L’altro giorno, riordinando un cassetto ho trovato delle mie vecchie foto- tessera conservate per la vecchia aspirazione di poterle utilizzare al volo una volta scaduto il passaporto o la carta d’identità.

Oggi non è più così e gli Enti preposti a rilasciare documenti accettano anche foto fatte con i cellulari: basta che dietro ci sia uno sfondo bianco e soprattutto che non si sorrida.

I tempi non sono più gli stessi ho pensato, la mia prima foto tessera per la patente (rigorosamente in bianco e nero: oh, mio Dio!) aveva rubato tempo dal parrucchiere, richiesto il trucco, l’impegno di un fotografo con relativa camera oscura e il ritiro dopo due o tre giorni ma ricordo che il risultato non era quello che aspettavo.

Con che rabbia dovevi tenere 10 anni questa orribile foto-tessera e ti sentivi una sfigata, specialmente quando si andava in viaggio in gruppo e ci si stuzzicava un poco. Per fortuna però erano terrificanti anche tutte le altre foto e non ci si pensava più di tanto.

L’ideale di perfezione c’è sempre stato, sin dalla notte dei tempi o quantomeno da quando Freud e gli altri hanno cominciato a studiarlo.

Nell’ideale di perfezione c’è sempre un “orgoglio personale dell’Io” che non accetta il giudizio che viene dal Sé e la critica viene sempre rigettata. Successivamente, poiché la negazione non distrugge la presenza di questo giudizio negativo, essa genera a sua volta un “Io Persecutorio” che ha il compito di giudicare, condannare e punire in continuazione.

Il non saperci accettare ci costringe, in qualche modo, a fuggire dalla realtà e la frustrazione che questa fuga genera ci porta ad accettare, per punizione, rapporti malsani.

Non accettarci ci allontana da noi stessi! E’ un ragionamento complesso e ci tornerò su.

Dove casca l’asino?

É sull’ideale di perfezione però, come diceva mia nonna, che casca l’asino!

Se non proverò a lavorarci, a fare questi “passaggi”, magari cercando aiuto, leggendo libri e/o provando a parlarne con amici o con qualcuno di cui mi fido, mi ritroverò in un circuito che anelerà la perfezione a tutti i costi.

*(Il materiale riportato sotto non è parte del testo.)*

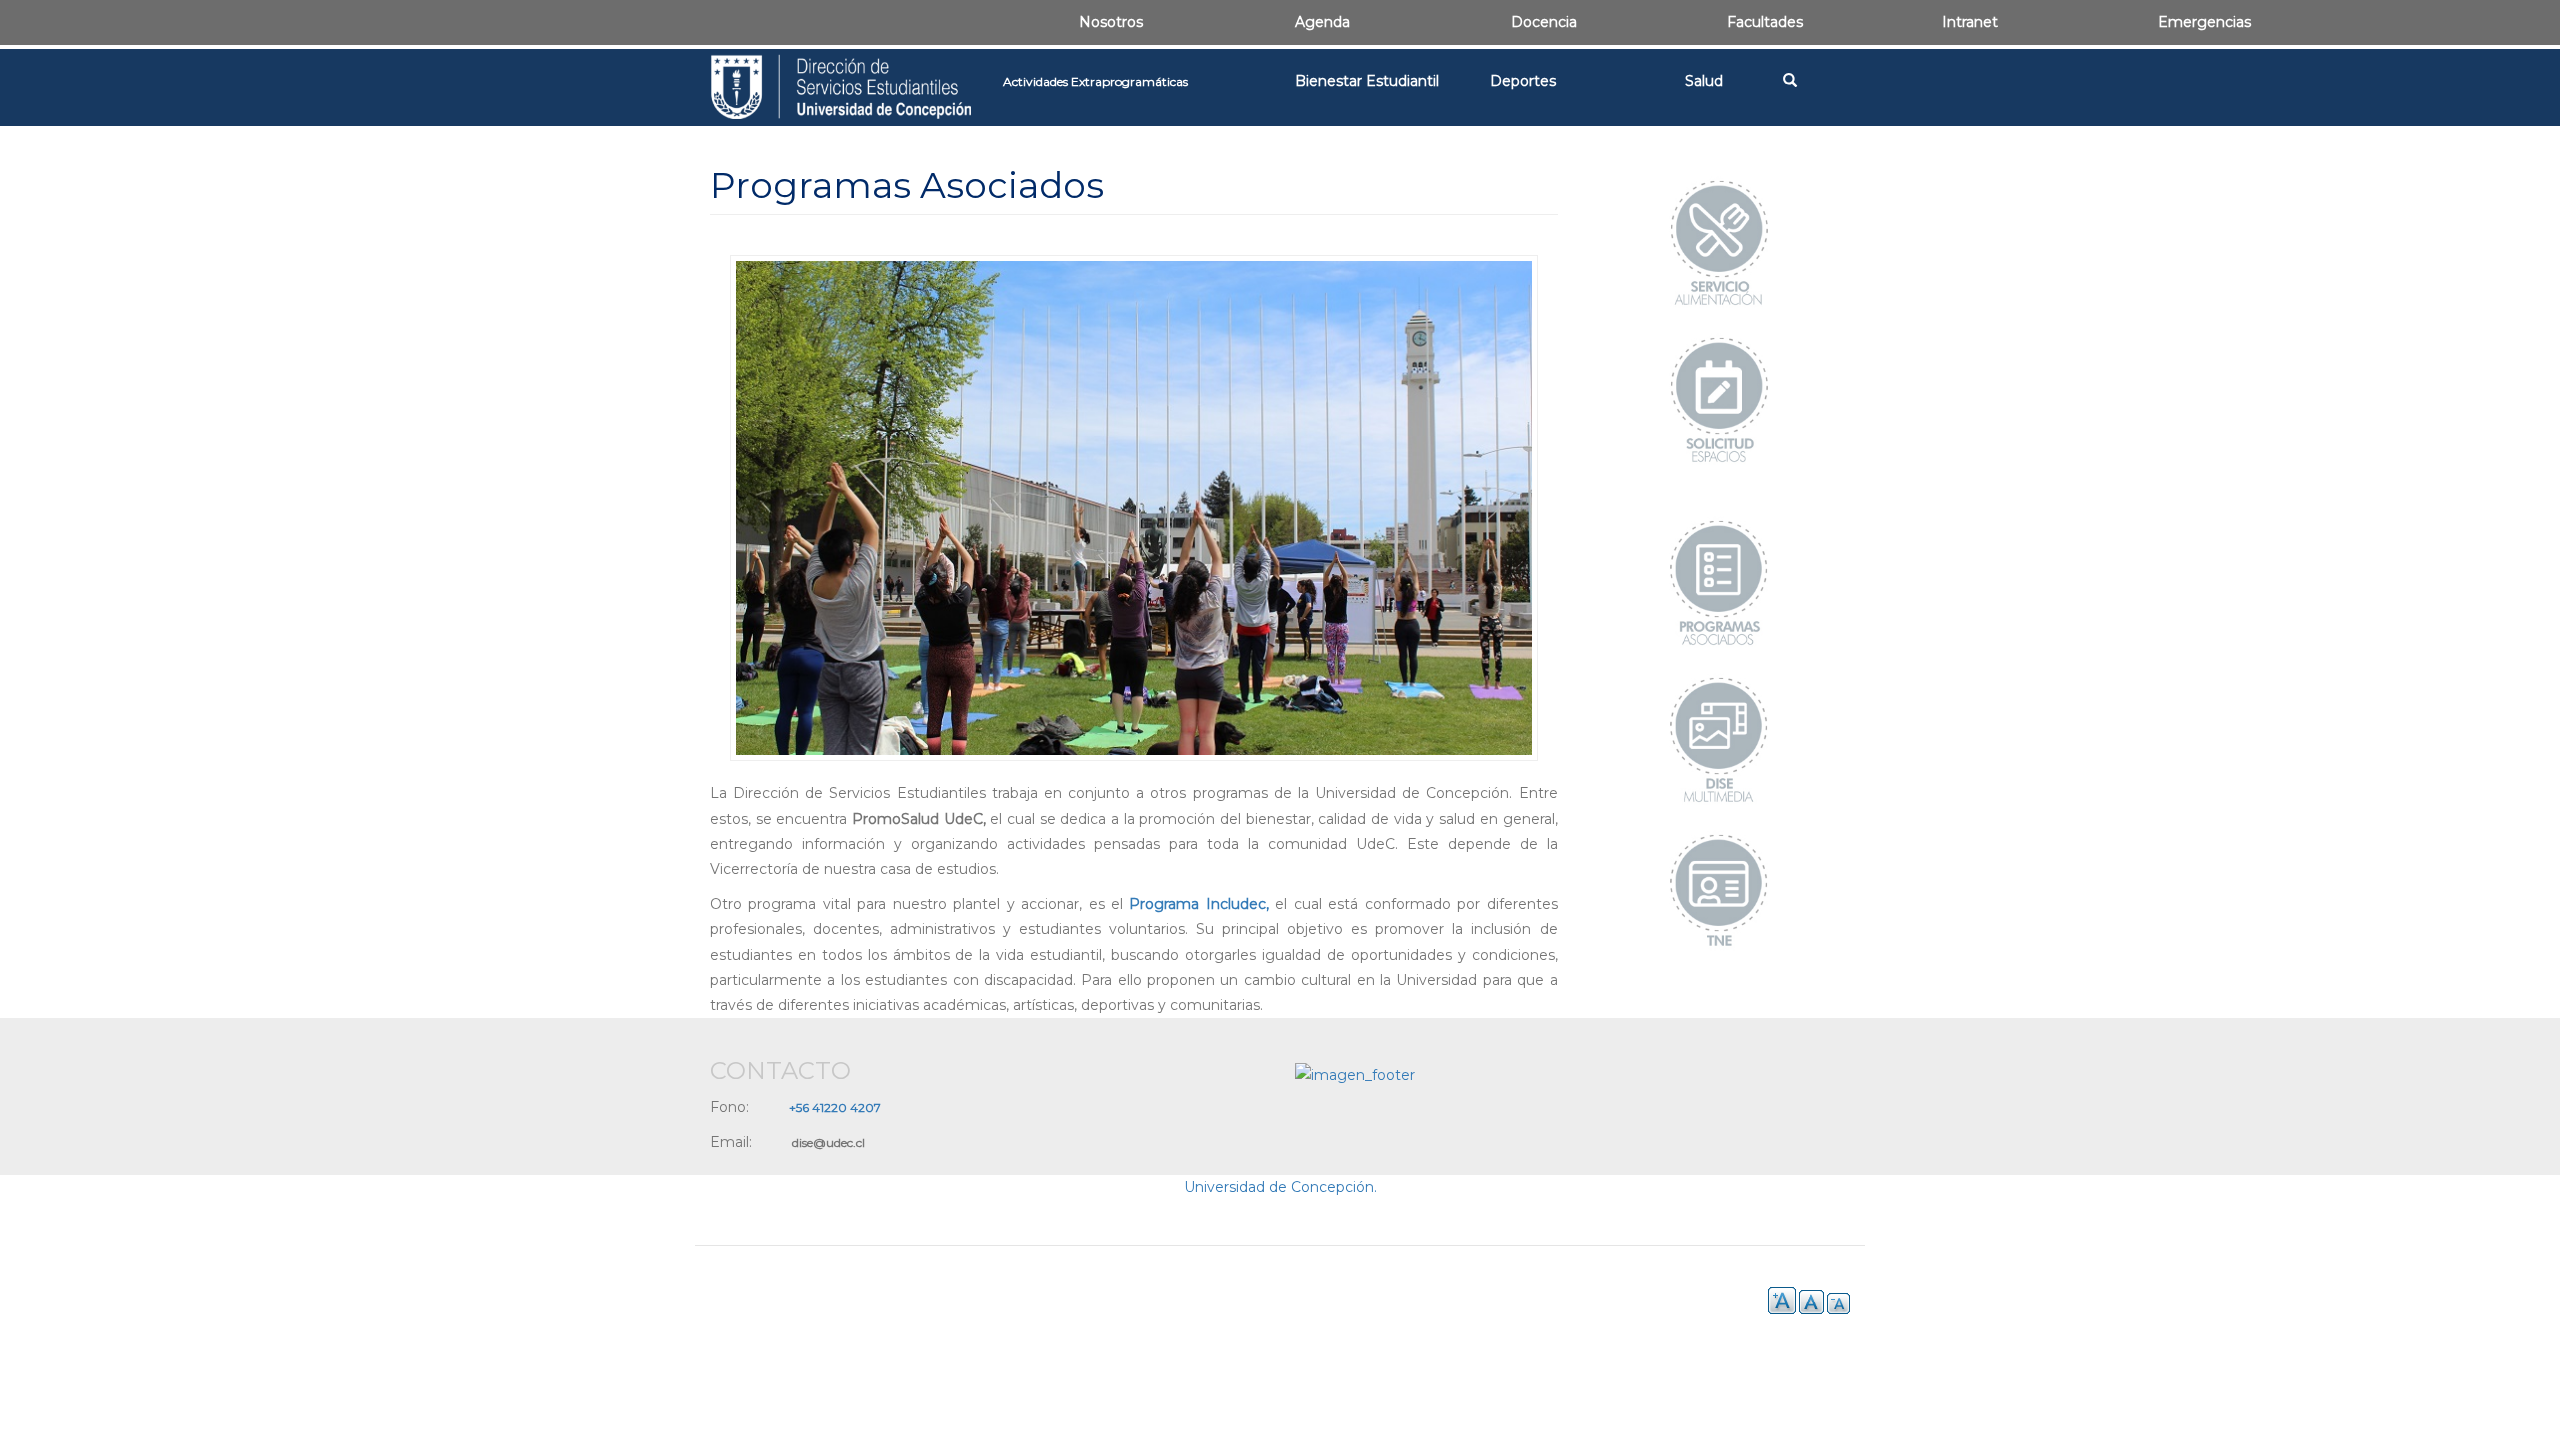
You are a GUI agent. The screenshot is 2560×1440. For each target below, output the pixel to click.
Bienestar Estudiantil (1367, 81)
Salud (1704, 81)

Secondo un ormai vecchio ma importante sondaggio l’uso dei social network fa sentire la metà delle persone dai 18 ai 34 anni meno attraenti. Ma la cosa più grave è che da una ricerca analoga è emerso che i tassi dell’ansia e della depressione sono aumentati parallelamente all’uso dei social.

Allora bisogna assolutamente trovare un modo per aiutare le persone ad essere più consapevoli.

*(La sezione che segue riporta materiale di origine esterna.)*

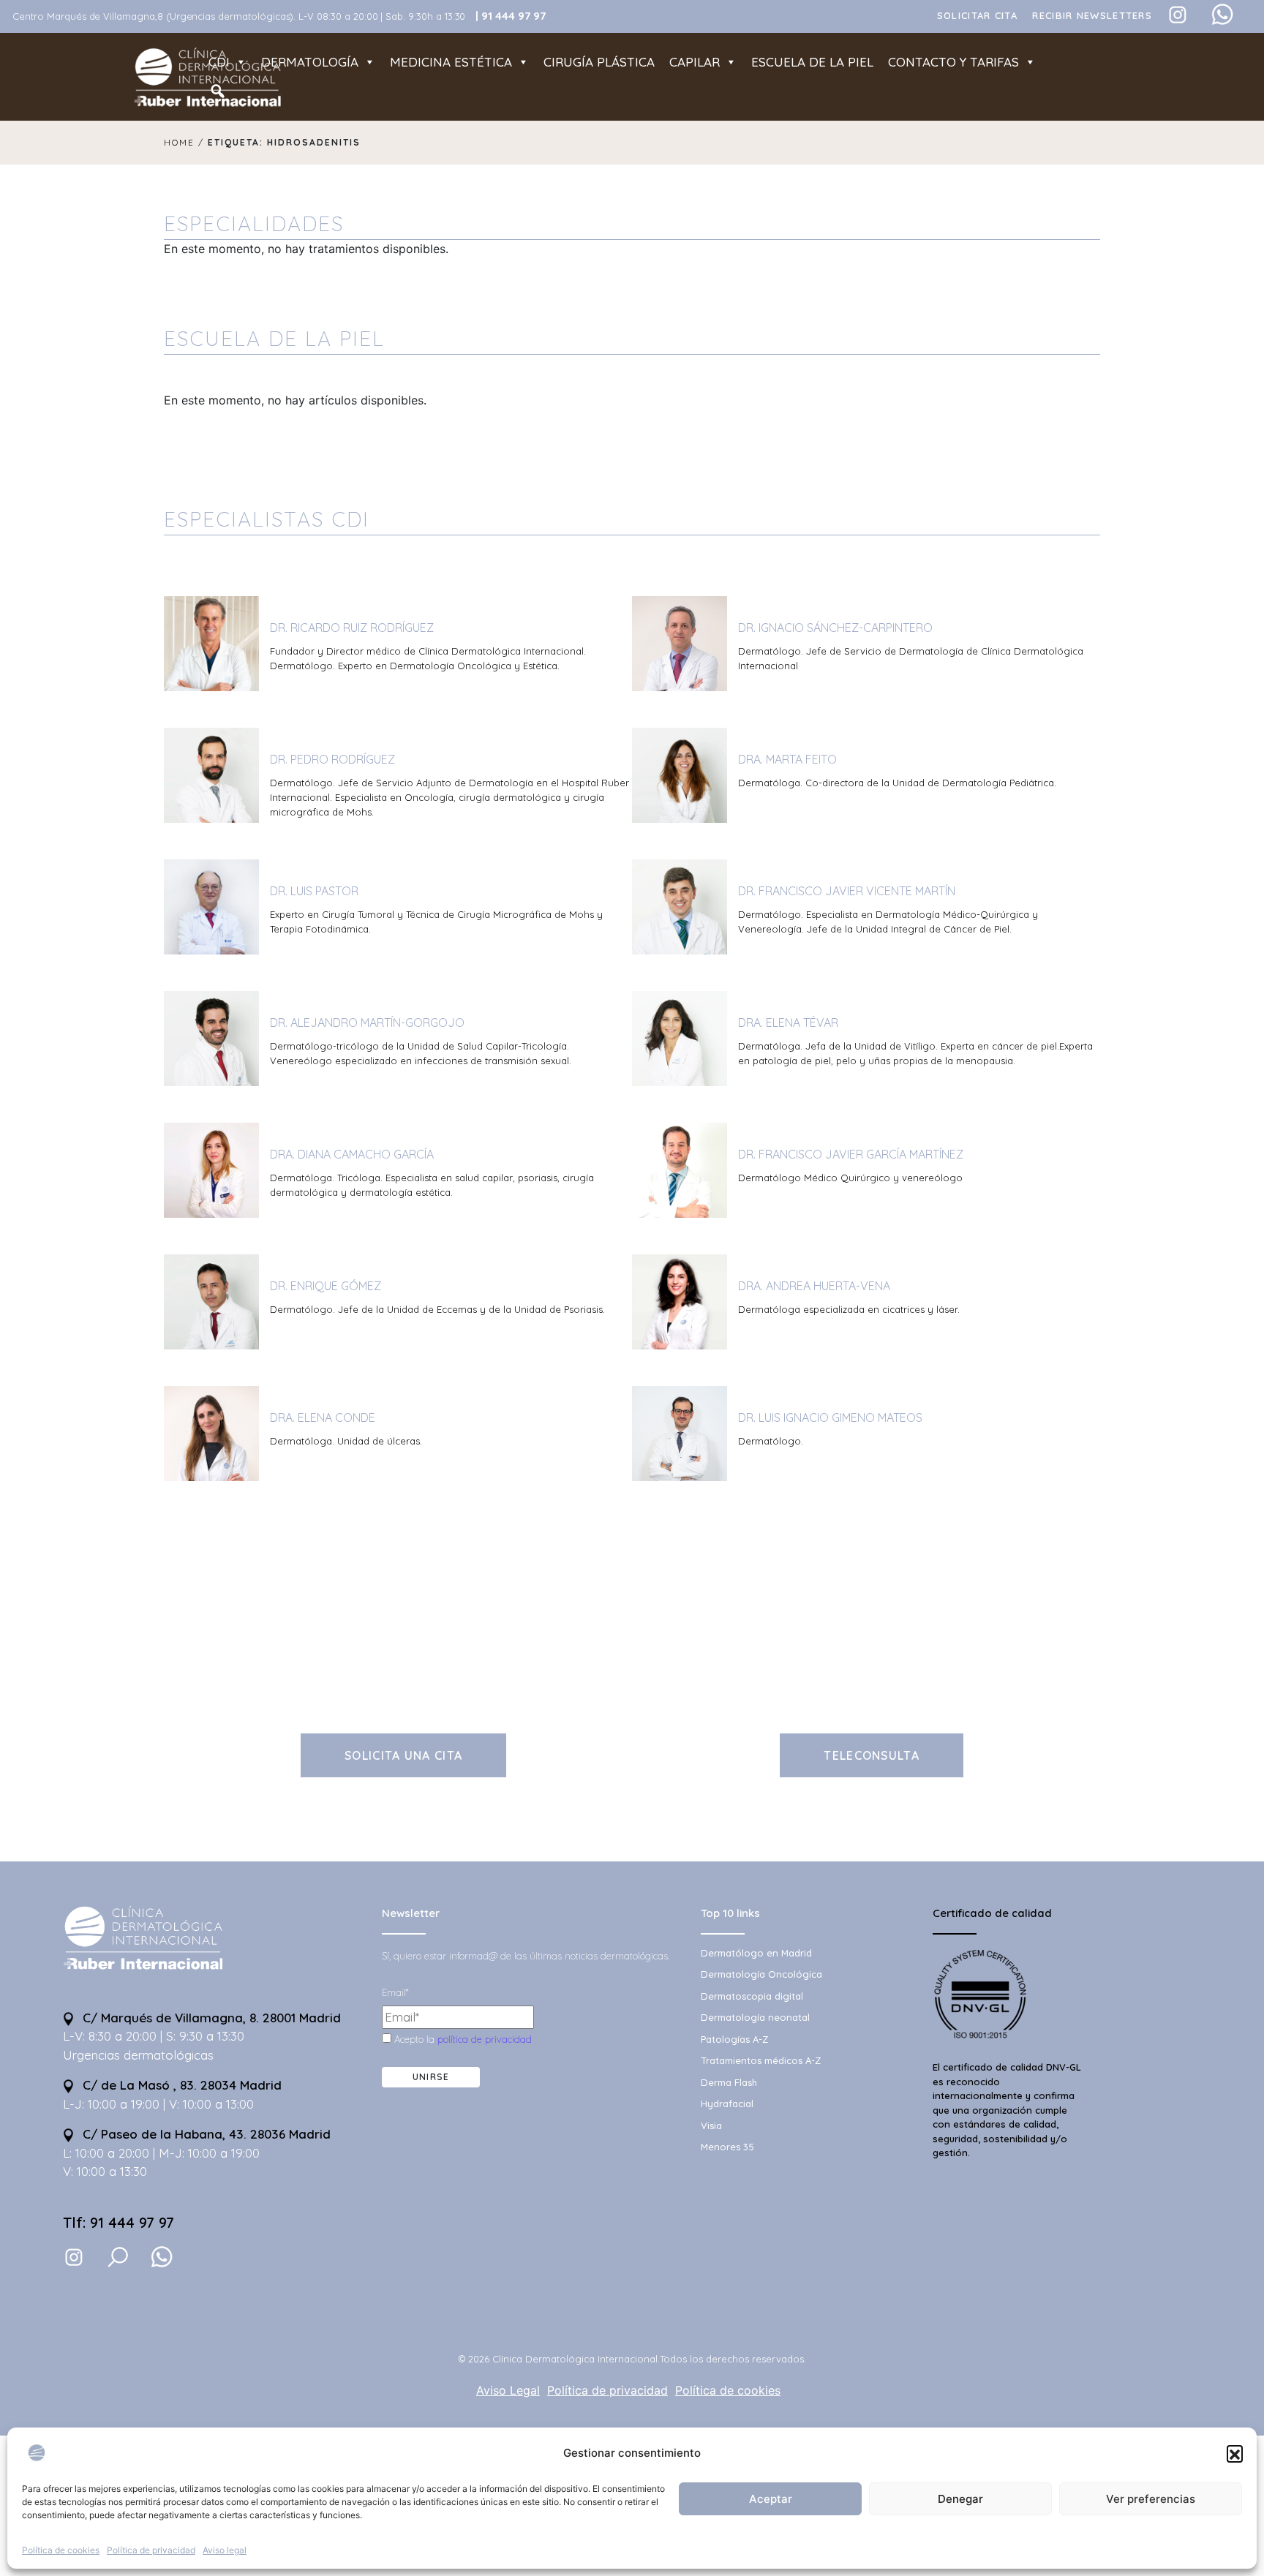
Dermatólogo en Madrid (756, 1953)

Questo processo dovrebbe iniziare in famiglia e le scuole poi e le università dovrebbero fare la loro parte, far comprendere sin da piccoli la differenza tra vita reale e quella “esibita” sui social: spesso i post servono a proiettare immagini di sé perfette e patinate ma non comunicano un bel niente.

Un bell’esercizio da fare tra i giovani condizionati dai vari social potrebbe essere quello che la mia professoressa di Storia ci imponeva ai tempi delle scuole medie con il registratore a tracolla (alla Pasolini per intenderci): chiedere alle persone anziane in famiglia o per strada di raccontare le loro esperienze personali più preziose. Oltretutto oggi sarebbe più facile perché con il cellulare è tutto alla portata di un click.

Se si facesse si comprenderebbe all’istante che quando ripensi ai momenti salienti della tua vita, quello che conta davvero, non è mai finito sui social.

Vi ricordate il film “Il favoloso mondo di Amélie”? Amélie raccoglieva le foto scartate e gettate via alle macchinette automatiche convinta che fossero più veritiere di quelle conservate e adoperate.